The help center is an experimental feature. Enable the helpCenter flag in Admin > Settings > Experimental before using any help center features.
How search works
Your help center uses a hybrid approach that combines two complementary search strategies:
Keyword search (40% weight) — PostgreSQL full-text search on article titles and content. Fast and precise for exact terms. Works without any external services.
Semantic search (60% weight) — Vector similarity search using your configured embedding model and pgvector. Understands meaning, not just words. A user searching "can't log in" will match an article titled "Reset your password" even though the words don't overlap.
The two scores are combined and ranked. The result is search that handles both "what's my API rate limit" and "why is my data not updating" equally well.
Without AI configured, search falls back to keyword matching only. It still works, but it won't understand natural language queries or synonyms.
Where search appears
Search is available in three places:
- Help center homepage — The main search bar users see when they visit your help center
- Widget help tab — Embedded search inside the feedback widget, so users can find answers without leaving your app
- Admin article list — Filter your own articles by keyword while managing content
How embeddings are generated
When you create or update an article, Quackback automatically generates a vector embedding for it using your configured embedding model. The embedding captures the semantic meaning of the title and content as a 1536-dimensional vector stored in pgvector.

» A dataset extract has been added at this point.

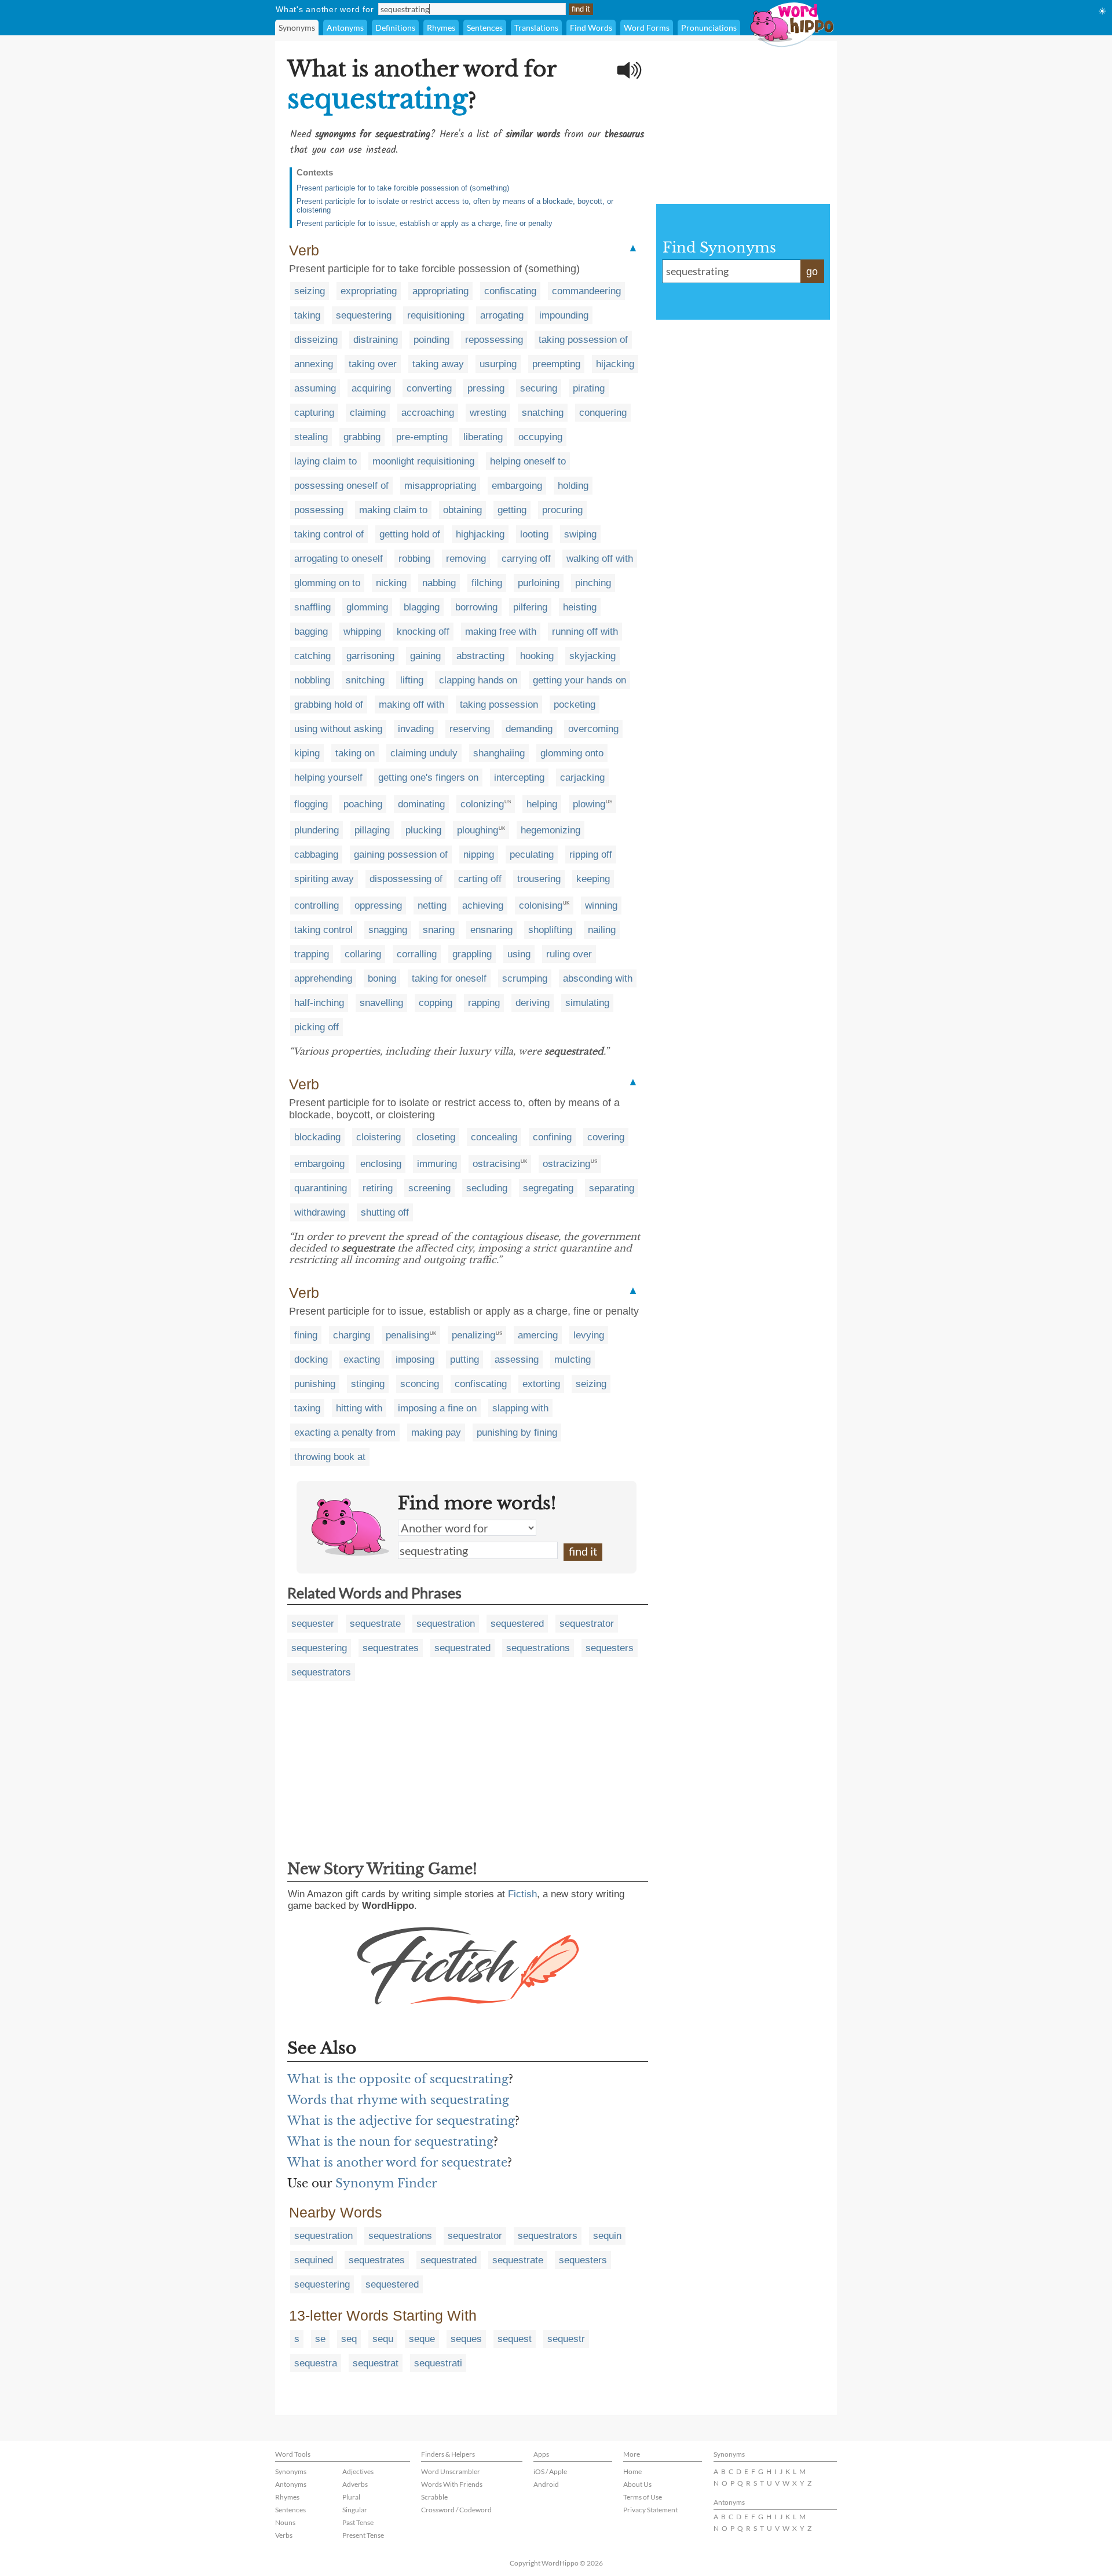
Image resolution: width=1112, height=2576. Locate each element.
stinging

You don't need to trigger this manually. Save an article and the embedding updates in the background.
The same AI configuration used for other AI features powers the embeddings — set AI_EMBEDDING_MODEL alongside your API key and endpoint. Choose a model that produces 1536-dimensional vectors, such as text-embedding-3-small. There's nothing separate to configure for the help center.
Optimize articles for search
Search quality depends on how your articles are written. A few practices make a real difference:
Use clear, keyword-rich titles. Titles get the most weight. "Reset your password" beats "Account access issues" for users searching "forgot password."
Write meaningful descriptions. Descriptions appear in search results. A good description answers the article's core question in one sentence, which helps users pick the right result without opening every link.
Use headings to structure content. Headings break long articles into scannable sections and add more keyword surface area for full-text search.
Write titles the way your users would phrase a question. If they'd type "how do I cancel my subscription", a title like "Cancel your subscription" matches that intent directly.